A cohort of 30 artists have received funding to find creative solutions to 21st-century problems like surveillance, digital inequality and inherited trauma.
“There is a hunger for the generative thinking that artists can supply,” said Roderick Schrock, the executive director of Eyebeam. “I think that interest comes from a general breakdown in trust for our world leaders.”
With $300,000 raised from the Henry Luce Foundation and the Andrew W. Mellon Foundation, Eyebeam is providing significant resources to its artist cohort tasked with responding to “a time of crisis and systemic collapse” during the coronavirus pandemic. Each artist will receive $5,000 to develop their projects and a select number will receive an additional $25,000 in October.
Funded proposals include Maxwell Mutanda’s visualization of the mobile data gap in sub-Saharan Africa, where access to the internet is often expensive; Roopa Vasudevan’s field guide for artists looking to subvert surveillance technology; and Kyle McDonald’s critique of the controversial practice of predictive policing through machine learning.
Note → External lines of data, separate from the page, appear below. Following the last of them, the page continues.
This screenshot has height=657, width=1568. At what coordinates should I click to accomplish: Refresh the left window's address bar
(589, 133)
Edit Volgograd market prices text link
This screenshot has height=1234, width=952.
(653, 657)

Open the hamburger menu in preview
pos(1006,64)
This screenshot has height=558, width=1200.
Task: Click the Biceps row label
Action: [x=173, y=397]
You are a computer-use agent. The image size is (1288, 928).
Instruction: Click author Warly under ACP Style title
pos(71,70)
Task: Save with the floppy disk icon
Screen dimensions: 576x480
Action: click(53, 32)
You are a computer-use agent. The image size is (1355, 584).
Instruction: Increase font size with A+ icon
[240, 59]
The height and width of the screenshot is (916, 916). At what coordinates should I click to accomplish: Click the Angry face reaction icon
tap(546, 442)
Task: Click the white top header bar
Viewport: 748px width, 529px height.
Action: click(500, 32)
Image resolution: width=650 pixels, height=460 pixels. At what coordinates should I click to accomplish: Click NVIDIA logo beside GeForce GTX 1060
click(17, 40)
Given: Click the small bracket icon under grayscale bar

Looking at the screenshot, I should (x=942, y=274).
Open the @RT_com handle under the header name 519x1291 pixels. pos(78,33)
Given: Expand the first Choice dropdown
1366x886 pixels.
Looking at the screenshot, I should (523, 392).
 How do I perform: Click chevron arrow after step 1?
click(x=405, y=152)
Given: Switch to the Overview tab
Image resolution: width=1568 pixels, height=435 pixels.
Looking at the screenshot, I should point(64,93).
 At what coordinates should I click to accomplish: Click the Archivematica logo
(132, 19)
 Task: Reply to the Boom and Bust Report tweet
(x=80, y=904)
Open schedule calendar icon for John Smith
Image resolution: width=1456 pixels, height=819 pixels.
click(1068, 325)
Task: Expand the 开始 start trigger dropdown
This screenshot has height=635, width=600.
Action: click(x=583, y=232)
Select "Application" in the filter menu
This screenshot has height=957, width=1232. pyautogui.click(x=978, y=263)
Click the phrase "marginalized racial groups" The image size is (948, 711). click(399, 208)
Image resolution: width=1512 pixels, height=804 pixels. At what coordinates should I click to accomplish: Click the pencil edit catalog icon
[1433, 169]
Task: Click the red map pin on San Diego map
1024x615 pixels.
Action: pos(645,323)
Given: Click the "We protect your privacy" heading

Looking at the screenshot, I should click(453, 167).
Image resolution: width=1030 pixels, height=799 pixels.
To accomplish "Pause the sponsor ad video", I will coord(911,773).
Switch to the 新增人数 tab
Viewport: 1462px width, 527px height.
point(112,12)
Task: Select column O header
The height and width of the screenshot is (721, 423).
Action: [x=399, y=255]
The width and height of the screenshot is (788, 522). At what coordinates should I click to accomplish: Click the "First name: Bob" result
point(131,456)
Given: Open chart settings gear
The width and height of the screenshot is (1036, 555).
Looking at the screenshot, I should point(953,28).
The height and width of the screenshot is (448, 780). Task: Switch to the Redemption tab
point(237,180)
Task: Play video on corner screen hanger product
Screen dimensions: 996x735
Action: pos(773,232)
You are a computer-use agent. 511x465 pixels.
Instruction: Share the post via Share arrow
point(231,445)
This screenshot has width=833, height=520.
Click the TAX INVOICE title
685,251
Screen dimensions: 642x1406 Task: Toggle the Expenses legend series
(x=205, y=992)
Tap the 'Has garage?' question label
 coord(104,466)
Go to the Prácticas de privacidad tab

And for artists like Rashaad Newsome, 40, the program has been an opportunity to dream big. Currently based in Oakland, Calif., Newsome is developing “Being 1.5,” a virtual therapist powered by artificial intelligence to respond to the collective trauma that African-Americans experience. The idea came to him amid the George Floyd protests. “Through critical thinking with the bot,” Mr. Newsome said, “I hope people will find new ways to navigate systems of oppression.”